:: Records for the task ::

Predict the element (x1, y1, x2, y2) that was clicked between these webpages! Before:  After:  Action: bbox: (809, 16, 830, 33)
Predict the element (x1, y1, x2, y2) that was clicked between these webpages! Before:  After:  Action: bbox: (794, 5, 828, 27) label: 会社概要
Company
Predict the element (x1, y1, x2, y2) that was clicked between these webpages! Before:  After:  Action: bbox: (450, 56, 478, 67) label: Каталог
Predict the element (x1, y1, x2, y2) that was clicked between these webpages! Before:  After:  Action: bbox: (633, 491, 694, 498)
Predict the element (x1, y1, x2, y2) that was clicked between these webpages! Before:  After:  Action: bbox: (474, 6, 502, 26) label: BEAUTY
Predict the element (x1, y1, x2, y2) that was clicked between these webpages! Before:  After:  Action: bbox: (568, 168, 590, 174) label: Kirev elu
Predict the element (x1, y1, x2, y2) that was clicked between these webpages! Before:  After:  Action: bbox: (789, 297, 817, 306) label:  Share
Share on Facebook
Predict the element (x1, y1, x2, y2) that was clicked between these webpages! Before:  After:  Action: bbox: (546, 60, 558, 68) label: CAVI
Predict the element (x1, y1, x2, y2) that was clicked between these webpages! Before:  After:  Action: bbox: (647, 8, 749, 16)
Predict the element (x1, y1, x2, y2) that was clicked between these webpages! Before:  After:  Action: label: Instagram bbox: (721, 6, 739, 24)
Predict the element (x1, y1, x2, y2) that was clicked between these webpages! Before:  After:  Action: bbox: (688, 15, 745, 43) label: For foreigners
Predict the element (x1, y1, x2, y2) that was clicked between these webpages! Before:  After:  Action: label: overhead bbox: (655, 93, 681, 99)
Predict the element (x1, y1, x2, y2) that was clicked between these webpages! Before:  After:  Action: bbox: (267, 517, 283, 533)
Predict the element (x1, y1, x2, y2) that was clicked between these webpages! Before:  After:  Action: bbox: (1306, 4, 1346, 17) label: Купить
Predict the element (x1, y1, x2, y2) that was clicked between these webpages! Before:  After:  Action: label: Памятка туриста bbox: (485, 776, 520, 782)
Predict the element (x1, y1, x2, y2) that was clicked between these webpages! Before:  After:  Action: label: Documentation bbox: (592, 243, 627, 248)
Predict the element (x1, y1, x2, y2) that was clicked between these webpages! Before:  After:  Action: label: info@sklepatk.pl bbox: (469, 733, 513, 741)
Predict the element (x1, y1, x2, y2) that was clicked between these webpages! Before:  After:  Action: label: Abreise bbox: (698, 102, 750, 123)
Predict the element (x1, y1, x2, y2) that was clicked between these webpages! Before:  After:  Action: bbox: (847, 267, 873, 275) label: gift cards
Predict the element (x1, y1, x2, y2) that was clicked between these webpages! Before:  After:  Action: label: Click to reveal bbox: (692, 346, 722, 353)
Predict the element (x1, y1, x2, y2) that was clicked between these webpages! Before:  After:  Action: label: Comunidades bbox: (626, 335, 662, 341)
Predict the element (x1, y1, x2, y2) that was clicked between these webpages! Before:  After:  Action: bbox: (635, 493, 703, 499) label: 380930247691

:::

■ **What is needed**
Return the lines above verbatim.

■ **Final result**
Predict the element (x1, y1, x2, y2) that was clicked between these webpages! Before:  After:  Action: bbox: (809, 16, 830, 33)
Predict the element (x1, y1, x2, y2) that was clicked between these webpages! Before:  After:  Action: bbox: (794, 5, 828, 27) label: 会社概要
Company
Predict the element (x1, y1, x2, y2) that was clicked between these webpages! Before:  After:  Action: bbox: (450, 56, 478, 67) label: Каталог
Predict the element (x1, y1, x2, y2) that was clicked between these webpages! Before:  After:  Action: bbox: (633, 491, 694, 498)
Predict the element (x1, y1, x2, y2) that was clicked between these webpages! Before:  After:  Action: bbox: (474, 6, 502, 26) label: BEAUTY
Predict the element (x1, y1, x2, y2) that was clicked between these webpages! Before:  After:  Action: bbox: (568, 168, 590, 174) label: Kirev elu
Predict the element (x1, y1, x2, y2) that was clicked between these webpages! Before:  After:  Action: bbox: (789, 297, 817, 306) label:  Share
Share on Facebook
Predict the element (x1, y1, x2, y2) that was clicked between these webpages! Before:  After:  Action: bbox: (546, 60, 558, 68) label: CAVI
Predict the element (x1, y1, x2, y2) that was clicked between these webpages! Before:  After:  Action: bbox: (647, 8, 749, 16)
Predict the element (x1, y1, x2, y2) that was clicked between these webpages! Before:  After:  Action: label: Instagram bbox: (721, 6, 739, 24)
Predict the element (x1, y1, x2, y2) that was clicked between these webpages! Before:  After:  Action: bbox: (688, 15, 745, 43) label: For foreigners
Predict the element (x1, y1, x2, y2) that was clicked between these webpages! Before:  After:  Action: label: overhead bbox: (655, 93, 681, 99)
Predict the element (x1, y1, x2, y2) that was clicked between these webpages! Before:  After:  Action: bbox: (267, 517, 283, 533)
Predict the element (x1, y1, x2, y2) that was clicked between these webpages! Before:  After:  Action: bbox: (1306, 4, 1346, 17) label: Купить
Predict the element (x1, y1, x2, y2) that was clicked between these webpages! Before:  After:  Action: label: Памятка туриста bbox: (485, 776, 520, 782)
Predict the element (x1, y1, x2, y2) that was clicked between these webpages! Before:  After:  Action: label: Documentation bbox: (592, 243, 627, 248)
Predict the element (x1, y1, x2, y2) that was clicked between these webpages! Before:  After:  Action: label: info@sklepatk.pl bbox: (469, 733, 513, 741)
Predict the element (x1, y1, x2, y2) that was clicked between these webpages! Before:  After:  Action: label: Abreise bbox: (698, 102, 750, 123)
Predict the element (x1, y1, x2, y2) that was clicked between these webpages! Before:  After:  Action: bbox: (847, 267, 873, 275) label: gift cards
Predict the element (x1, y1, x2, y2) that was clicked between these webpages! Before:  After:  Action: label: Click to reveal bbox: (692, 346, 722, 353)
Predict the element (x1, y1, x2, y2) that was clicked between these webpages! Before:  After:  Action: label: Comunidades bbox: (626, 335, 662, 341)
Predict the element (x1, y1, x2, y2) that was clicked between these webpages! Before:  After:  Action: bbox: (635, 493, 703, 499) label: 380930247691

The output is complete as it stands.